Established in 1897, the Coraddi is the longest running publication on the UNC Greensboro campus. Originally published as an art and literature journal under the name State Normal Magazine, it became the Coraddi when the school transitioned into the North Carolina College for Women in 1919. The new title derived from an amalgamation of the names of the Cornelian, the Adelphian, and the Dikean literary societies. While the magazine initially reported college news, in the 1920s it began to feature student editorials, short fiction, book reviews, and poetry. 

The Coraddi, April 1925
Within the pages of the magazine, the young women pondered their role as members of the student body and as citizens of the broader world. Featured articles and poetry revealed the sheltered young women’s desires for travel and adventure. Their writings reflected real and imaginary activities, ranging from an actual trip to a YWCA Conference in Philadelphia to an imagined voyage to France. One student dreamed of hopping a train like a “hobo,” and heading to parts unknown.

The Coraddi, December 1928
In addition to tales of travel, the Coraddi also included matters closer to home. An editorial titled, “Students in the Library,” featured an anonymous complaint about the general noise level in the library, speculating that there were only a “half a dozen students on the campus who really try to study.” Further complaints were levied against her peers who were in the habit of borrowing reserved material without checking it out. Another student turned her criticism toward campus teachers in an editorial titled, “The College Delusion.” She declared that the students didn’t need faculty by their senior year, claiming “what we learn is of our own digging, and does not issue from the knowledge of any one else.” Another student, Mary McDuffie, penned an article in defense of chewing gum, an activity basically outlawed by the faculty.

The Coraddi, October 1925
 The Coraddi also became an important venue for students to express their feelings and beliefs, which were in some cases, very liberal for the times. In a fall 1924 article, Mary Eliason challenged her classmates to understand African Americans through the spirit and soul of their poetry, and not through “unsympathetic Anglo-Saxon” eyes. She stressed that it is through the poetry of African Americans that one can hear their “cries of despair, of hope, of remonstrances.” Other students wrote their own poetry, with themes such as waiting, life, change, and wanderlust. Book reviews were also a popular addition to the magazine, allowing students to honestly assess novels by women authors, such as Edith Wharton and Frances Brett Young. 

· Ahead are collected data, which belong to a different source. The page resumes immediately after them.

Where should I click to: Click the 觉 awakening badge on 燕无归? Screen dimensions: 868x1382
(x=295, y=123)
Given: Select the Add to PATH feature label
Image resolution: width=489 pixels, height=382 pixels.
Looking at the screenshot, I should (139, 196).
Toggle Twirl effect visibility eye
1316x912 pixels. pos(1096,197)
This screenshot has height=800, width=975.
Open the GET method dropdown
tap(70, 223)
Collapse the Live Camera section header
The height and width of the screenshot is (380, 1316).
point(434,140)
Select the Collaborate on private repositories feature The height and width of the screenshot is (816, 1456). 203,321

The magazine’s cover art also gave students a way to express their creativity. While the early Coraddi covers were simple, by the mid-20s, both whimsical and modern artwork began to appear. A student contest determined what design would be on the cover. The student would not only have her work featured on the front of the magazine, she would also receive five dollars. In some cases, the artist’s initials are woven into the pen and ink drawings – “ABJ” seems to be the illustrator of Coraddis published in1924 and 1925. Other cover art remains anonymous. 

The Coraddi, December 1928
The creative designs and writings in the Coraddi mirrored the imagination, hopes, and dreams of the students attending the North Carolina College for Women in the 1920s. Now the magazine, published semi-annually, continues to provide a platform to showcase art and literature from current students, faculty, staff, and alumni.